Tibet, Yellow Jambhala

Jambhala exists under several forms but in sculptures the most common one is the yellow form (thus called because his body is yellow on paintings). Yellow Jambhala is a wealth deity and an emanation of buddha Ratnasambhava. He is also an emanation of wordly protector Vaishravana, with whom he is often confused as they both hold a jewel-spitting mongoose in their left hand. However, unlike the lokapala, Jambhala is never dressed in armour and boots, he is adorned with bodhisattva attire and he holds an egg-shaped citrus fruit and sometimes a lotus leaf in his right hand. He has one head with three eyes. Some Indian sculptures show him with bared fangs and a garland of skulls but this is not a tradition in Tibet, where he normally smiles and wears a garland of flowers.

Undated, Tibet, Yellow Jambhala, at the Pacific Asia Museum.

16th century, Tibet, Yellow Jambhala, at the Pacific Asia Museum.

He may be standing, but is usually sitting, with one leg drawn in and the other foot resting on a lotus bud sometimes topped with a conch shell (on the above sculpture his foot is resting on a long-life vase and he has a long-life vase resting on his inner right arm). He usually has a fat belly and a jovial face.

12th-13th century, Tibet or Bihar, White Jambhala, bronze,

12th-13th century, Tibet or Bihar, Jambhala, bronze and pigment, at the Newark Museum (USA).

This is one of many Pala-style sculptures of Yellow Jambhala. The British Museum has a very similar one on a lower base with a single row of lotus petals.

Undated, Tibet, Jambhala, BM

Undated, Tibet, bronze, at the British Museum.

13th century, Western Tibet, Yellow Jambhala, bronze, at the Freer Sackler Gallery.

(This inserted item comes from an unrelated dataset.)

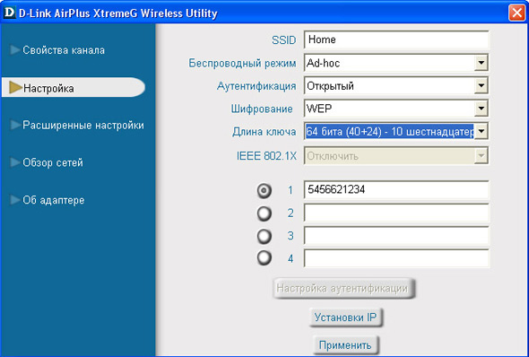Screen dimensions: 529x357
Task: Click the arrow icon beside Свойства канала
Action: (15, 50)
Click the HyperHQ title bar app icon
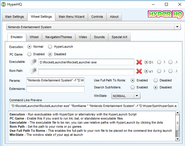The height and width of the screenshot is (146, 185). [x=4, y=4]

13th century, Western Tibet, Yellow Jambhala, bronze and pigment, at the Freer Sackler Gallery.

This is a rare representation of Yellow Jambhala, with a  very sturdy body, sitting on a double-lotus base adorned with effigies of a figure that looks very much like him.

Tibet, 13th century circa., copper alloy, 18,3 cm, Jambhala with attributes (citron fruit and mongoose) private collection

Tibet, 13th century circa., copper alloy, private collection on Himalayan Art Resources, also published by Carlton Rochell.

The above figure has an exageratedly tall Pala-style chignon topped with a finial, a small crown held with ribbons and decorated with large bows, some large hoops on his ears, some jewellery and a garland of flowers around his neck. He has a broad Tibetan-style face and short sturdy limbs, his navel is a hole punched into the metal. The shape of the petals on the tall Pala-style lotus base is common to 13th and 14th century Tibetan works.

13th century, Tibet, copper alloy, private collection on Himalayan Art Resources.

13th century, Tibet, copper alloy, private collection on Himalayan Art Resources.

The above figure has very short legs compared to the rest of his body. Instead of a garland he is wearing a celestial scarf which forms a modest loop at elbow level.